Giornalisti come bersagli di guerra, se ne parla a Modena al Dig Festival dal 24 al 28 settembre
Dal 24 al 28 settembre Modena ospiterà l’XI edizione del DIG Festival, una delle più autorevoli manifestazioni europee dedicate al giornalismo investigativo e al pensiero critico.
Il titolo scelto per quest’anno è “Targets”, un richiamo ai giornalisti e alle giornaliste trasformati in bersagli perché hanno avuto il coraggio di denunciare ingiustizie, conflitti, crimini e violazioni dei diritti umani.

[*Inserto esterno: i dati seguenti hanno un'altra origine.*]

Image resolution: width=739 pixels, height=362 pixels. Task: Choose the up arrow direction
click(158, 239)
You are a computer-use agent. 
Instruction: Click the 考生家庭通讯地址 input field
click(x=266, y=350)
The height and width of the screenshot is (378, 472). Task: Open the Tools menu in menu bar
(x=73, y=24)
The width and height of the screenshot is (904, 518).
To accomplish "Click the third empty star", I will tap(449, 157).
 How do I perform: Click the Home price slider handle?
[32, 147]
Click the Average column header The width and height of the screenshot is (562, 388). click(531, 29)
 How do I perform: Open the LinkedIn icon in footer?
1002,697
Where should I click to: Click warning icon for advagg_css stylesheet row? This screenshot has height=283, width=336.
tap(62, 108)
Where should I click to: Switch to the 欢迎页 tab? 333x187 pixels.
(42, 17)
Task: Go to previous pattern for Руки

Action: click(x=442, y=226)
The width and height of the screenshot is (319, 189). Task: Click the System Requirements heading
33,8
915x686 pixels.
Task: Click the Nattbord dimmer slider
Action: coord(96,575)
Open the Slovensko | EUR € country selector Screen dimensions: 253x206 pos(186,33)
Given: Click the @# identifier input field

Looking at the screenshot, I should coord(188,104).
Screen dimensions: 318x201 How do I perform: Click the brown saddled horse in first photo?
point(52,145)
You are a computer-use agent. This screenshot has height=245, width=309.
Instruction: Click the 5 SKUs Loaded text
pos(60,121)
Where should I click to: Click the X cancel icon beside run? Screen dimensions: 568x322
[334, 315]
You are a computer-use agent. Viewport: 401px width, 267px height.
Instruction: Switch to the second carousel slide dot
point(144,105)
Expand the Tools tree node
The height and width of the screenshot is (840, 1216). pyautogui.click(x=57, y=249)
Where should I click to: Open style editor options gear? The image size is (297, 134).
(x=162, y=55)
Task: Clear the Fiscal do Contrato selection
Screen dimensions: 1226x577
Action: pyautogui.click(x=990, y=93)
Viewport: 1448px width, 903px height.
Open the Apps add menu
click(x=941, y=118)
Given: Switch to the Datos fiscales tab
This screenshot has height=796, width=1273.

Il programma prevede oltre 100 eventi distribuiti in cinque giornate, con un parterre di ospiti internazionali, tra cui: Francesca Albanese (Relatrice speciale ONU), il documentarista Louis Theroux, la giornalista Donata Columbro, lo scrittore Marco D’Eramo, il senatore ed ex magistrato Roberto Scarpinato e l’oppositore russo Ilia Shumanov. A guidare la giuria dei DIG Awards 2025 sarà Edwy Plenel, ex direttore di Le Monde e fondatore di Mediapart.
I temi e gli appuntamenti principali
Il Festival affronta questioni cruciali del nostro tempo: guerre e genocidi, crisi climatica, nuovi fascismi, criminalità organizzata, intelligenza artificiale, libertà di informazione e futuro del web.
In programma ci sono proiezioni in anteprima di documentari e inchieste, conferenze, concerti, mostre e lezioni aperte al pubblico. Non mancano i workshop gratuiti della DIG Academy, accreditati dall’Ordine dei Giornalisti, e le sezioni dedicate al cinema, con le opere finaliste proiettate al Cinema Astra e alla Sala Truffaut.
Tra le novità di quest’anno, il simbolo dei due “Watchdog”, realizzati dagli artisti Atak e DEM, protagonisti di una mostra collettiva curata da Galleria D406.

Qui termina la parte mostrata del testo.